Since Harry Glenn was only about five-feet-seven or so, and not very hefty, it didn't seem fair to him that he should have to move over. The burly drunk in the black turtle-neck sweater wasn't being ethical about the whole thing. Harry told him so.
“You're not being ethical about the whole thing,” Harry said.
The drunk turned slowly to face him. “Look, buddy, I told you to shove over and give me more room at the bar. Either you do it or I'm going to pitch you out of the door. Got me?”
“I refuse to let you push me around,” Harry said firmly. There was an ethical matter at stake here; he was a small man, and, if anything, it was the other fellow who was taking up too much room.

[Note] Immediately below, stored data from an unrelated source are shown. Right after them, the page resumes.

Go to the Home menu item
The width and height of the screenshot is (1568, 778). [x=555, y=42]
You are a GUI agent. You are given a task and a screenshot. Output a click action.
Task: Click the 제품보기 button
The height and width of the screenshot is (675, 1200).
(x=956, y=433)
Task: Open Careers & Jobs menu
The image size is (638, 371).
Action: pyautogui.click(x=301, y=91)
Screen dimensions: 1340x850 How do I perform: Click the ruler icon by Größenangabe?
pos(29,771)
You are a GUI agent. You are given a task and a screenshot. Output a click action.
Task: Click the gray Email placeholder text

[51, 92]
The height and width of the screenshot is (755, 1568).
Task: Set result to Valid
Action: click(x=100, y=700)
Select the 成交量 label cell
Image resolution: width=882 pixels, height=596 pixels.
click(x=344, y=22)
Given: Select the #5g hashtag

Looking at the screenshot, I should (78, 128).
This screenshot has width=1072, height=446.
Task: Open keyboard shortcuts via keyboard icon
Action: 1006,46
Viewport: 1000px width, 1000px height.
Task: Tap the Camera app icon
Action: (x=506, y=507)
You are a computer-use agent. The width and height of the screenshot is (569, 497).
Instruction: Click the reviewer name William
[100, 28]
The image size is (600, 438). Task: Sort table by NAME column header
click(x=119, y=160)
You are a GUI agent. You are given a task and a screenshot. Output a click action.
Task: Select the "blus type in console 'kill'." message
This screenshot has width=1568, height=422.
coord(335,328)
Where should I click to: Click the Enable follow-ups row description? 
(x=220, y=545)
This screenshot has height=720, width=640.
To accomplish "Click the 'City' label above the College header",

“Listen, pipsqueak, I mean what I say.” In one smooth motion the big man scooped Harry up, propelled him through the door and out into the street, where, with a majestic flip, he sent him spinning down into the gutter. “Pick on someone you own size next time,” the drunk shouted derisively, and then he went back inside.
Harry remained sprawled out on the street, dangling half over the curb, more humiliated than injured. A couple of people went past as he lay there; he heard their sympathetic clucking, but there was, of course, no attempt to help him to his feet. Not in New York.
Harry drummed his fingers against the tarnished metal rim that ran along the curb. He figured it was wiser just to lie there, letting his anger slowly melt away into a sort of cosmic disgust at the situtation whereby such a bold, proud spirit as his should be allowed to be put into a body so inconsequential, so completely inadequate to contain it, than to go back inside the bar and get clobbered twice as hard.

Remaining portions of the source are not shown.